Hacker News

Could we all get bigger FPGAs and load the model onto it using the same technique?

You could [1], but it is not very cheap -- the 32GB development board with the FPGA used in the article used to cost about $16K.

[1] https://arxiv.org/abs/2401.03868

sowbug 6 hours ago [ - ]

FPGAs aren't very power-efficient. You could do it, but the numbers wouldn't add up for anything but prototyping.

fercircularbuf 16 hours ago [ - ]

I thought about this exact question yesterday. Curious to know why we couldn't, if it isn't feasible. Would allow one to upgrade to the next model without fabricating all new hardware.

wmf 16 hours ago [ - ]

FPGAs have really low density so that would be ridiculously inefficient, probably requiring ~100 FPGAs to load the model. You'd be better off with Groq.

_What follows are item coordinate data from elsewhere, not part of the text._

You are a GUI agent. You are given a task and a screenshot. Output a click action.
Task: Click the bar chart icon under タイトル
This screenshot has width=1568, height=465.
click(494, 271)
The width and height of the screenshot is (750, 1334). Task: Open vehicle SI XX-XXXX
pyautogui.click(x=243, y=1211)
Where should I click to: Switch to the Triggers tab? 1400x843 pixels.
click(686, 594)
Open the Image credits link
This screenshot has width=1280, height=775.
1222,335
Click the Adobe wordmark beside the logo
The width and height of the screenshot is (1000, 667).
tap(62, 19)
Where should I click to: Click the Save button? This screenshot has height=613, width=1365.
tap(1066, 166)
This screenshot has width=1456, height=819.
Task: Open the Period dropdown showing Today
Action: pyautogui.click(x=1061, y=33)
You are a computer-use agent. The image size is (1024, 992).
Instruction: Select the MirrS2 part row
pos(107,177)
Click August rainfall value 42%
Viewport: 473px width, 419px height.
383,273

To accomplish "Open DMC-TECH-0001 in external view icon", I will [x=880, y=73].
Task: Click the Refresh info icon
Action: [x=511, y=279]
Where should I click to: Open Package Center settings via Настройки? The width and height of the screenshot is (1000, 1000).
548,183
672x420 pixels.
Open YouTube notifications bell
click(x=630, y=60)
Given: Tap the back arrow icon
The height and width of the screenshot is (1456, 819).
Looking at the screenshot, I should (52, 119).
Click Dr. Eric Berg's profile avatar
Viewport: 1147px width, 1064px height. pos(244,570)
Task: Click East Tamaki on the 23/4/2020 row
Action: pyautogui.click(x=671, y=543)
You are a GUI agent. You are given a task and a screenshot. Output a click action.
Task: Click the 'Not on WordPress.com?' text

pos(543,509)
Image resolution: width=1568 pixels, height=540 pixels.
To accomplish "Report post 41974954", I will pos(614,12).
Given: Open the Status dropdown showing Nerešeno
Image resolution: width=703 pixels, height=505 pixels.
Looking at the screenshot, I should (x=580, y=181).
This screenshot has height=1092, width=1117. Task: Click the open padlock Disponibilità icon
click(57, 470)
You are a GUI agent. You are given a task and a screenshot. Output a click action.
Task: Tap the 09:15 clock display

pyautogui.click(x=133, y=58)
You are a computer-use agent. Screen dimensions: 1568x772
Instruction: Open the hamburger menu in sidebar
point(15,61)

menaerus 16 hours ago [ - ]

Not sure what you're on but I think what you said is incorrect. You can use hi-density HBM-enabled FPGA with (LP)DDR5 with sufficient number of logic elements to implement the inference. Reason why we don't see it in action is most likely in the fact that such FPGAs are insanely expensive and not so available off-the-shelf as the GPUs are.

wmf 6 hours ago [ - ]

Yeah, FPGA+HBM works but it has no advantage over GPU+HBM. If you want to store weights in FPGA LUTs/SRAM for insane speed you're going to need a lot of FPGAs because each one has very little capacity.